2)The sidewalks are shot (and I'm pretty sure they were before Katrina). Seriously broken up sidewalks like you'd see in a war movie.
3)You can drink on the streets! (Watch your feet.) It's a 24 hour drinking town. One bar even has a launderette in it.
4) The city has a lot of cemeteries. We visited the one where Buddy Bolden is buried. Somewhere. No one knows where though. (If you are not familiar with Buddy Bolden then I suggest the novella Coming Through Slaughter by Michael Ondaatje. I give you a money back guarantee that you'll enjoy it. But you will need a proof of purchase if you want to claim on that.)
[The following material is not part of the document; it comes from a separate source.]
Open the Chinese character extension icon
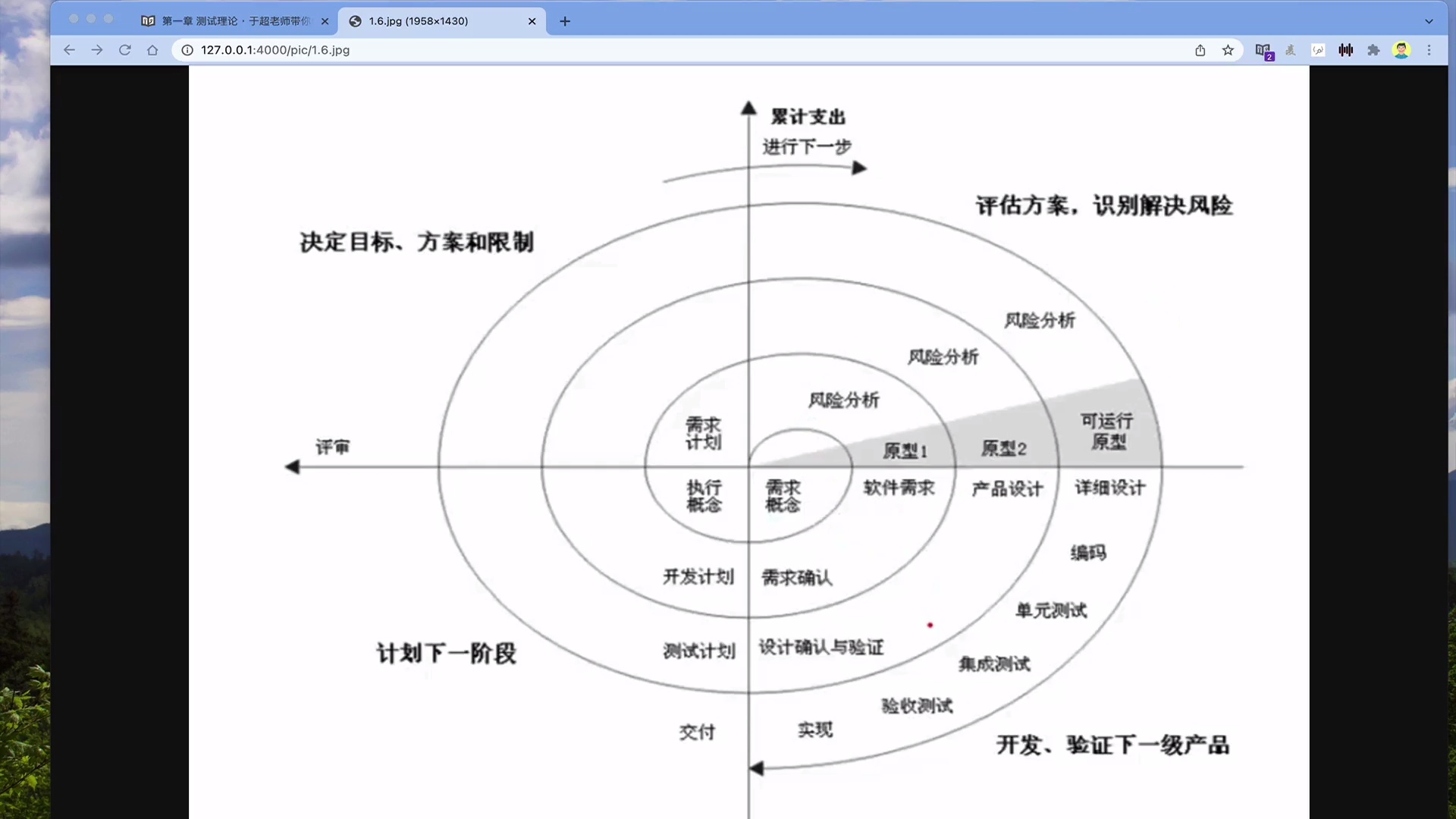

5) The road called Elysium Fields is the finest civic failure I've ever seen. It was meant to be the Champs Elysees of NOLA but it just never took off. So it's a very wide boulevard with a grassy meridian and very few signs of life. You can check it out on Street View. It looks like this:
Talking of signs of life, Michael took us for a ride around the Lower 9th. It wasn't what I was expecting and it's certainly no East St Louis. Maybe the sun had a lot to do with that. Certainly Brad Pitt does. Now we saw a lot of Katrina/Lower 9th stories in the UK but I was completely unaware that Brad Pitt had set up a charitable foundation called Make It Right to get some amazing homes built in the Lower 9th. Places that look like this...
and this...
and this...
I don't know, maybe it's possible that it's common knowledge and I'm just ignorant. Highly possible. But assuming it's not, it strikes me as odd that stories like this don't get much coverage. I wonder why. Still it's amazing to see these modern structures rising up amongst the condemned and abandoned shacks and urban prairie.
Oh and if you are wondering why there's no mention of music on this page (other than Buddy Bolden) it's because there are no songs that mention New Orleans. None whatsoever.